Task:
From the records below, transcribe exactly the lines that begin at the line with "Image resolution: width=1215" and end at the line with "Given: Select the Request URL text box", both included.

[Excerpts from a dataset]
□ □ □ □

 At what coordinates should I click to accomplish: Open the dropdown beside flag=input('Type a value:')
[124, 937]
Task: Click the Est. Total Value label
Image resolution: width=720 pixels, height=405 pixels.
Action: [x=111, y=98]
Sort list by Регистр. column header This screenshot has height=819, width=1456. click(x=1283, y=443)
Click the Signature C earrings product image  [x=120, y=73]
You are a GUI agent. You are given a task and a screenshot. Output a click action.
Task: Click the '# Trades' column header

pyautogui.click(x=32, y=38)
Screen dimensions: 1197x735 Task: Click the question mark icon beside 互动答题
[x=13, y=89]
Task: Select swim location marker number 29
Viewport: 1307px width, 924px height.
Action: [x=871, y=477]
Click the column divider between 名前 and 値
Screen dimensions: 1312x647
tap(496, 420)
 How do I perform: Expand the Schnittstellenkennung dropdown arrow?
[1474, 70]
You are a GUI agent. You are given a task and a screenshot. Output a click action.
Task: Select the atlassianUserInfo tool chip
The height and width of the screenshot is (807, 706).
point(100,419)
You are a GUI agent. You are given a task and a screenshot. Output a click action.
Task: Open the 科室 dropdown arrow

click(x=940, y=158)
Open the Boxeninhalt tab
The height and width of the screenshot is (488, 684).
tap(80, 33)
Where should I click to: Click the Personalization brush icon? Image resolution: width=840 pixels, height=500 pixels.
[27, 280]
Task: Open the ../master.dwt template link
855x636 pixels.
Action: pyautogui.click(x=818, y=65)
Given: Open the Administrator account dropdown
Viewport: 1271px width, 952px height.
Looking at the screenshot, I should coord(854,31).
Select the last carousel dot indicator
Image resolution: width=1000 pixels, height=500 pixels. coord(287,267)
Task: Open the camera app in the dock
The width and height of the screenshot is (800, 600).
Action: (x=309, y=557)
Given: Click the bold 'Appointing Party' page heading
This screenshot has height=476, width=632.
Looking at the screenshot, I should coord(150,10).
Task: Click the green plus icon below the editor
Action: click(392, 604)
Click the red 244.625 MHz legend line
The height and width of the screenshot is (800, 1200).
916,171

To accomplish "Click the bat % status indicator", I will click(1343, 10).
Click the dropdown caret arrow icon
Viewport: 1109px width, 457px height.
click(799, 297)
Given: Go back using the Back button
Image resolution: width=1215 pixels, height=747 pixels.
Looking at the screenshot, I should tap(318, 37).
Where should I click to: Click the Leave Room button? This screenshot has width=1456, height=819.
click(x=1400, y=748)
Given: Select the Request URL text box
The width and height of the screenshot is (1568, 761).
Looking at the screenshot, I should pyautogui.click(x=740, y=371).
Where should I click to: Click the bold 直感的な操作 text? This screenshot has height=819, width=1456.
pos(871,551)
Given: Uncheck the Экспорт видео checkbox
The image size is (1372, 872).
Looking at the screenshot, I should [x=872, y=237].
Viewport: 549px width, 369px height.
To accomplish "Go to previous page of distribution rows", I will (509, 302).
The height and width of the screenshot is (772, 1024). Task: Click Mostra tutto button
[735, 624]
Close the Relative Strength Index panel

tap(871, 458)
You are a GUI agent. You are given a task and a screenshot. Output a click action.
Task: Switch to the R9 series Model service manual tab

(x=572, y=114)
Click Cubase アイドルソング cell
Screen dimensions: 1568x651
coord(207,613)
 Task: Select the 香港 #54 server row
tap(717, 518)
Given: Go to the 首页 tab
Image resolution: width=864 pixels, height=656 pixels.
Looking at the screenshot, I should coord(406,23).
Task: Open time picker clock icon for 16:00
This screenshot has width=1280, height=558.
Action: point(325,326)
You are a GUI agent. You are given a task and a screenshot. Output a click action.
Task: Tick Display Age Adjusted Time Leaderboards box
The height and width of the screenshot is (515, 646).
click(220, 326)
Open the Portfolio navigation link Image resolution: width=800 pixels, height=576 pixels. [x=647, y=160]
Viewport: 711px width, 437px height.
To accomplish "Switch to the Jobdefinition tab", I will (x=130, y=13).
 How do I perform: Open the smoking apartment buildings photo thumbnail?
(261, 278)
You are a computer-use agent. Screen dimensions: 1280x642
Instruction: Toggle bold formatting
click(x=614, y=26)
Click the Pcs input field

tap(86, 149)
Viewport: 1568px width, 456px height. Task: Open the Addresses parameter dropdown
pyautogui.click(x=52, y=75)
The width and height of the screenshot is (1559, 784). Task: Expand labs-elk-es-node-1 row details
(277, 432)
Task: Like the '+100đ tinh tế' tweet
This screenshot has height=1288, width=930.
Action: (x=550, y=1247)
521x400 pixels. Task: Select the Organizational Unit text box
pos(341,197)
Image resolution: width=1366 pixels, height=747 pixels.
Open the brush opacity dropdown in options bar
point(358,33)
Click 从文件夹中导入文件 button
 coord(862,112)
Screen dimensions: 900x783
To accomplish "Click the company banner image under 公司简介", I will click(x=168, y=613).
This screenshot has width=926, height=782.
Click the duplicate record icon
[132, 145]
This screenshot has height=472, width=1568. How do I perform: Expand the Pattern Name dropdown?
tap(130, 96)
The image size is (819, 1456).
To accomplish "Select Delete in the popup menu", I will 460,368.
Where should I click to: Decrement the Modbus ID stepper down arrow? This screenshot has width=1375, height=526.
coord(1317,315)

□ □ □ □

Completed exercise:
Image resolution: width=1215 pixels, height=747 pixels.
Looking at the screenshot, I should tap(318, 37).
Where should I click to: Click the Leave Room button? This screenshot has width=1456, height=819.
click(x=1400, y=748)
Given: Select the Request URL text box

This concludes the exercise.